* [TASK DETAILS]:
Summarize the dairy industry article below in two sentences.

* [EXTRACTED TEXT]:

India is the future of the global dairy industry and it has a huge potential to increase milk output, said Piercristiano Brazzale, President, International Dairy Federation (IDF). He credited India's small farmer-led cooperative dairy model for its leadership position.

Brazzale was in India for IDF's four-day World Dairy Summit organised in Greater Noida during September 12-15. The next edition of the summit would be held in Chicago in 2023, followed by Paris in 2024 and New Zealand in 2025.

India contributes nearly 23 per cent of world dairy output with 210 million tonnes of annual milk production, which is growing at six per cent, as against the global average of two per cent.

The small farmer-led cooperative dairy model is best suited for India and several cooperatives are using digitalisation to enhance quality and efficiency, Brazzale said.

"NDDB [National Dairy Development Board] and the cooperatives like Amul and Nandini are also supporting dairy farmers in breeding with genetic improvement," he said.

Way forward

The IDF chief noted that the Covid-19 pandemic has brought positive changes for the dairy sector with State-supported digitalisation. "Innovation and digitalisation are the future everywhere across sectors," he said.

He also underlined several challenges facing the dairy sector globally.

"Sustainability and environmental impact, animal healthcare, and guaranteed food safety are the three big challenges for the dairy sector," he said, while expressing concern over the problem of concurrency between dairy products and plant-based products or imitation products. Precision fermentation-made dairy products created by bacteria and some specific constituents of milk such as casein, lactose, pep and so on are mixed together to create a mozzarella-like product to give the impression that it is made from real milk. "This is a growing challenge, but in India it is not so important at the moment," he added.

Impact of inflation

On inflation, Brazzale said the problem is big and hurting stakeholders globally across value-chains.

"In Europe, we have a huge problem of increasing energy cost. The increase in the cost of one month of energy is equivalent to the profit of the entire year. So, at this moment for European industry, the situation is unsustainable and must be solved," he said.

Amidst the inflationary situation in India, Brazalle said, the solution for Indian dairy farmers lay in increasing efficiency in milk production. "Use digitalisation and implement new technology for efficiency, that is the only way. Also, with the help of the State, we need to fight the problem of speculation," he added.

* [COLLECTED MATERIAL]:
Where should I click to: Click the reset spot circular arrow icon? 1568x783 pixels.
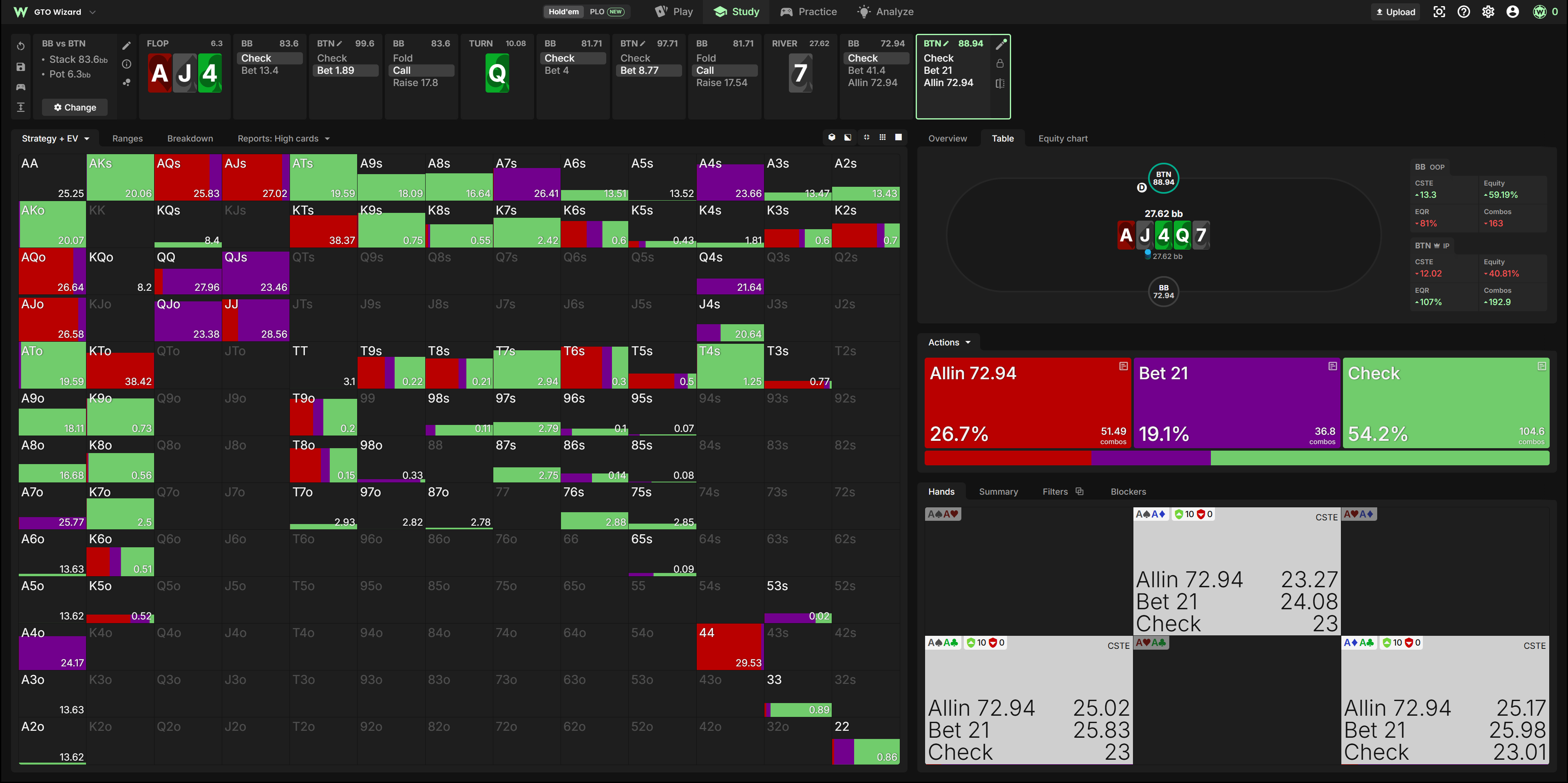pos(21,46)
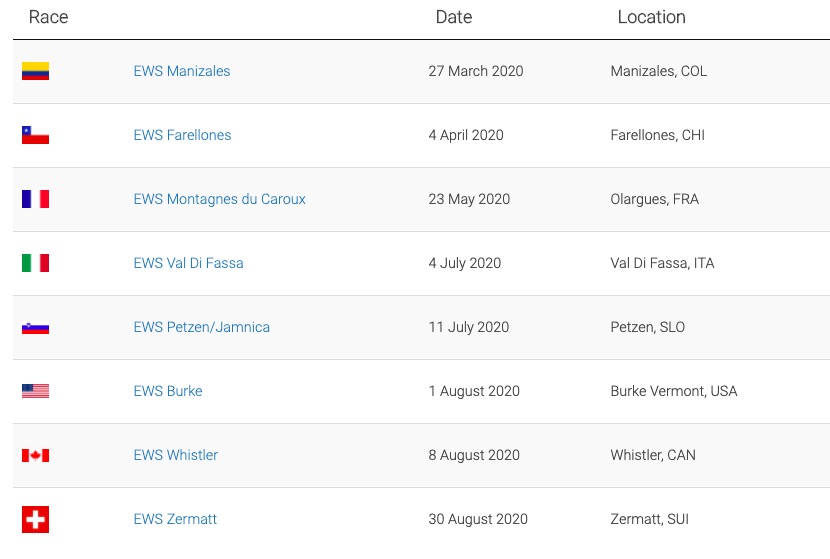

* [ANSWER TO THE PROBLEM]:
IDF President Piercristiano Brazzale, in India for the World Dairy Summit in Greater Noida, called India the future of the global dairy industry and credited its small farmer-led cooperative model, noting that India produces nearly 23 per cent of world dairy output with growth of six per cent a year. He named sustainability, animal healthcare and food safety as the sector's three big challenges, described rising energy costs in Europe as unsustainable, and said Indian dairy farmers should answer inflation by using digitalisation and new technology for efficiency.